Activity list
1. Repeat the hospital passage word for word, copying the stretch from "My mouth didn’t" through "heart. My blood.".
2. Go on with the hospital passage from the point where it stops.

Given text

══════════

This is my post for Josie’s writing workshop at Sleep Is For the Weak. I chose prompt 2: Tell me about a time when you had a moment of realisation and knew that something HAD to change.
When I arrived, they were wheeling you into the lift as I reached the top of the stairs. That in itself was remarkable. Coincidence. Destiny.
I felt the shift then.
My mouth didn’t work. There was something wrong with my eyes. I reached a hand towards you , ‘That’s…that’s my…Dad?’
You were almost unrecognisable. Shrivelled. Shrunken. Grey. The size of a child. I really wasn’t sure it was you.
You looked at me with rheumy eyes and tried to lift a hand. The porters looked at you for confirmation of my identity and you tried to speak. I wondered if you would deny me. But you nodded. Opened your mouth. No sound came.
In the lift, I tried to breathe. Tiny little breaths. I wanted to run outside and draw great gulps of air into my lungs. I could hear the life in me. My heart. My blood.
You looked bloodless and scared. I stood, squashed against the doors and smelt your fear.
In the corridor. Waiting. I put out my hand and patted yours tentatively. You tried a smile. ‘Bit of a mess hey Dad?’ I whispered. A tear trickled down your cheek and spread into the hospital gown. You turned your hand over and squeezed mine. Your speech was so slurred that I struggled to understand what you said, ‘I’ve been a bit of a silly bugger’ and another tear trickled to join the first.

══════════

Data extracts
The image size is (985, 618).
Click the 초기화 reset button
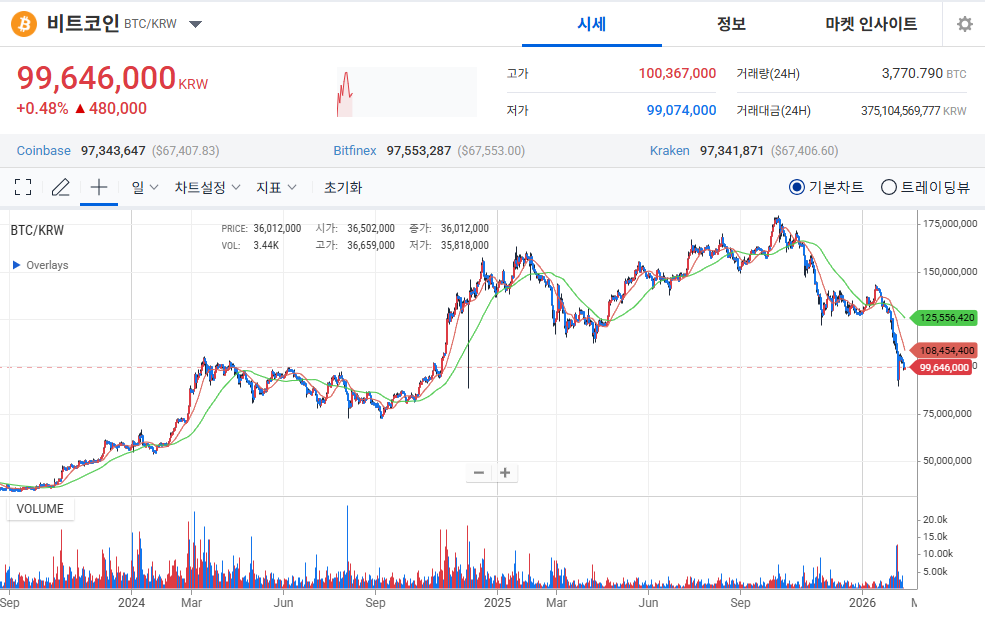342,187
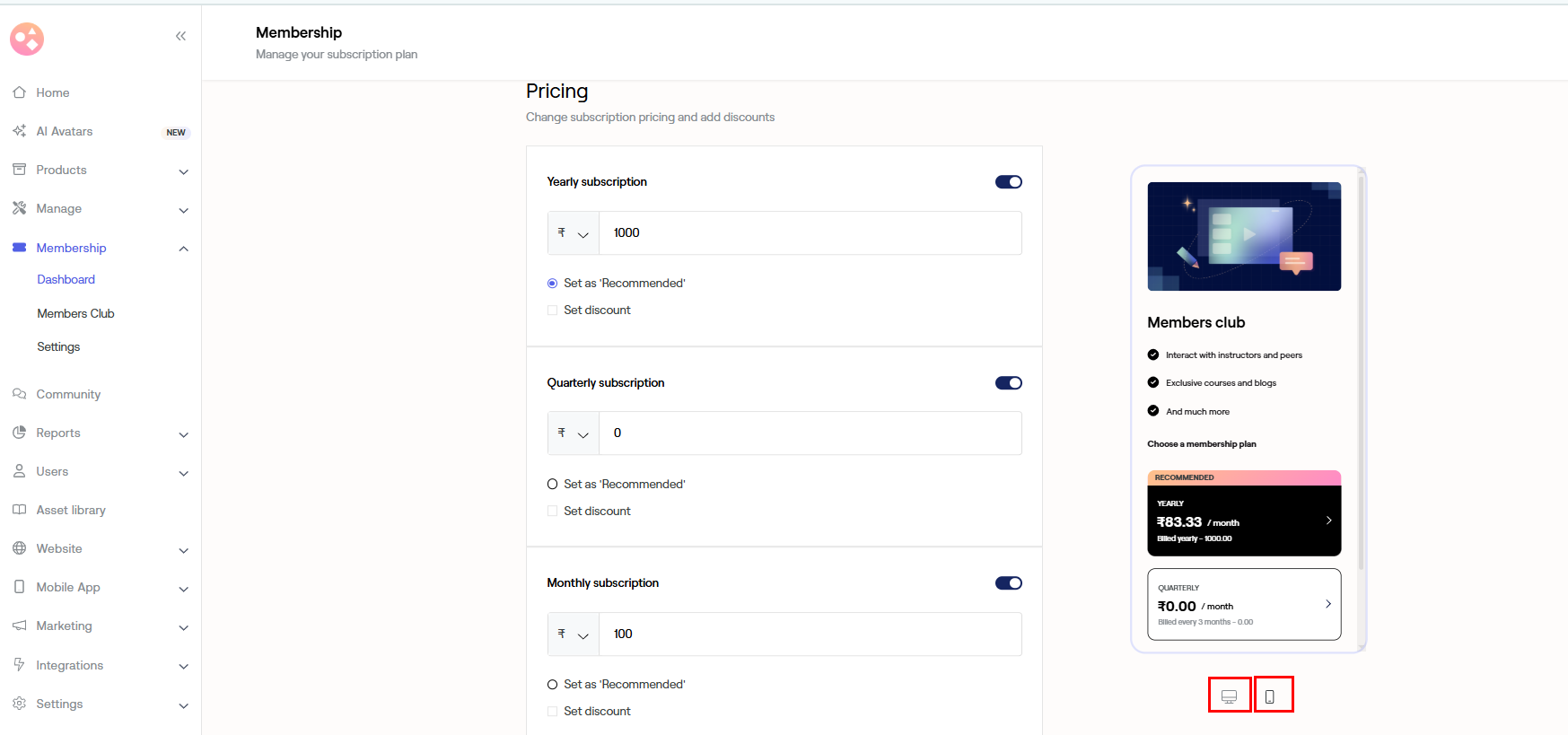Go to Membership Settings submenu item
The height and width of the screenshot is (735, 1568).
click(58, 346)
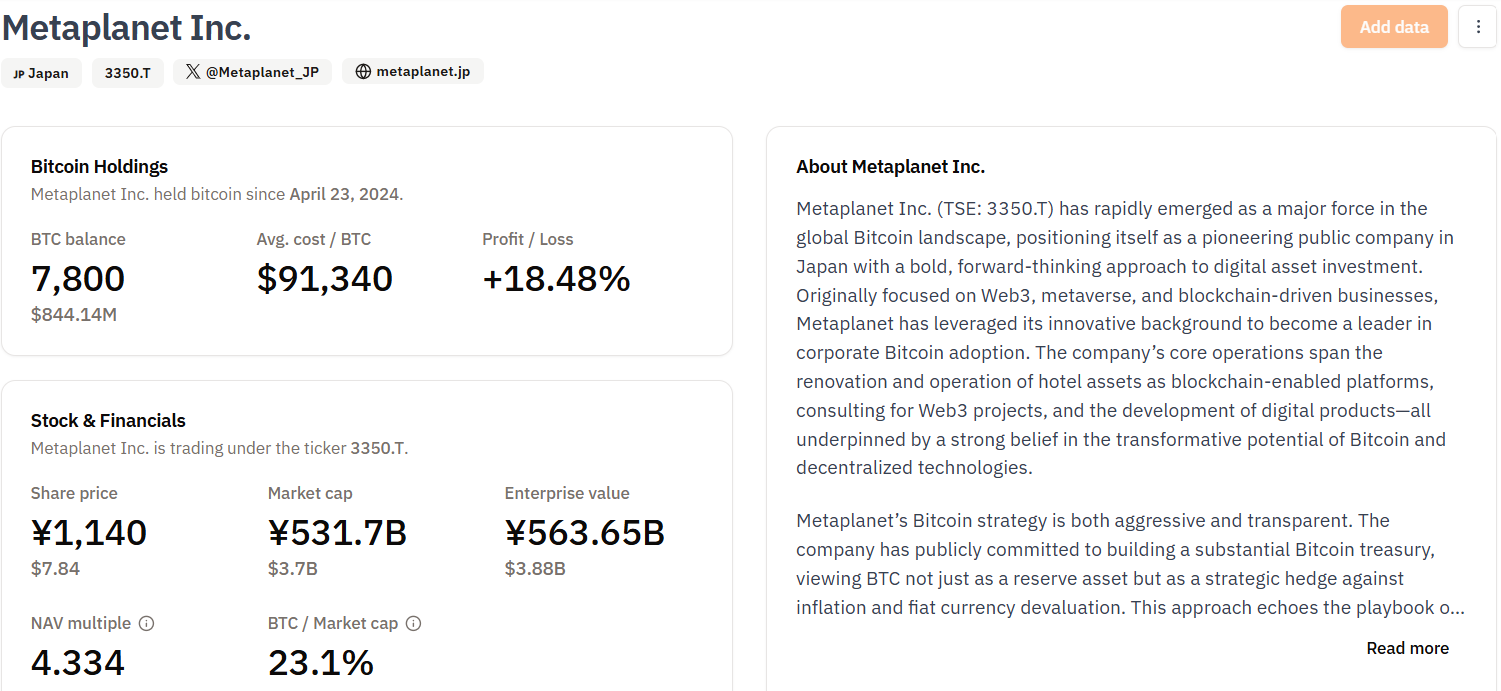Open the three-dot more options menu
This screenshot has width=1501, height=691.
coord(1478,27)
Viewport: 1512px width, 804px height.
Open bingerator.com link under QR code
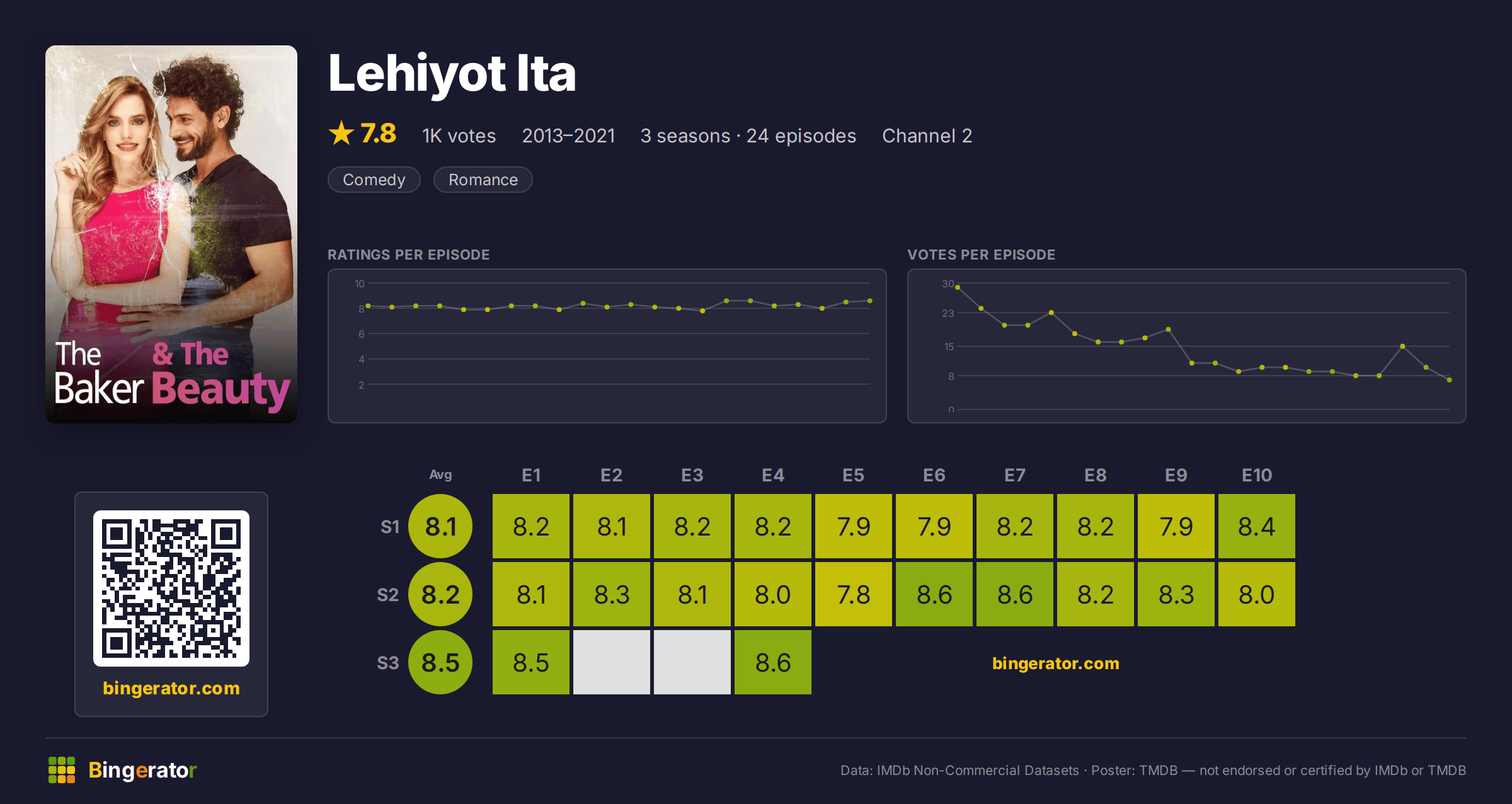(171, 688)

══════════

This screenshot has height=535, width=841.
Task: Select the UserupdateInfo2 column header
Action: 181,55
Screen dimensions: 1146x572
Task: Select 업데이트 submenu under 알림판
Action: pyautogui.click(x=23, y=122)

══════════

Numbered answers
1.
My mouth didn’t work. There was something wrong with my eyes. I reached a hand towards you , ‘That’s…that’s my…Dad?’
You were almost unrecognisable. Shrivelled. Shrunken. Grey. The size of a child. I really wasn’t sure it was you.
You looked at me with rheumy eyes and tried to lift a hand. The porters looked at you for confirmation of my identity and you tried to speak. I wondered if you would deny me. But you nodded. Opened your mouth. No sound came.
In the lift, I tried to breathe. Tiny little breaths. I wanted to run outside and draw great gulps of air into my lungs. I could hear the life in me. My heart. My blood.

2.
The strength in your hand had gone. It lay in mine. Diminished.
I tried to listen to the doctor as he explained procedures and risks to you, talked about the damage you had done how your recovery would be hampered by your alcohol dependence, how you might not recover. You tried to talk but he couldn’t understand you and looked to me for help. Between us the forms were signed and permissions given. I could feel their urgency. You had to go.
It was like being in a film. Everything else receded and it was just you and me. Main characters. In the spotlight. You wouldn’t let go of my hand and I couldn’t let go of yours.
You made a mammoth effort to speak,’Will you be here when I come back?’ I nodded.
I felt the shift again.
As they wheeled you away, you watched me and I watched you until you disappeared.
I stood in the corridor and sobbed and the shift was complete. I would be there if you came back.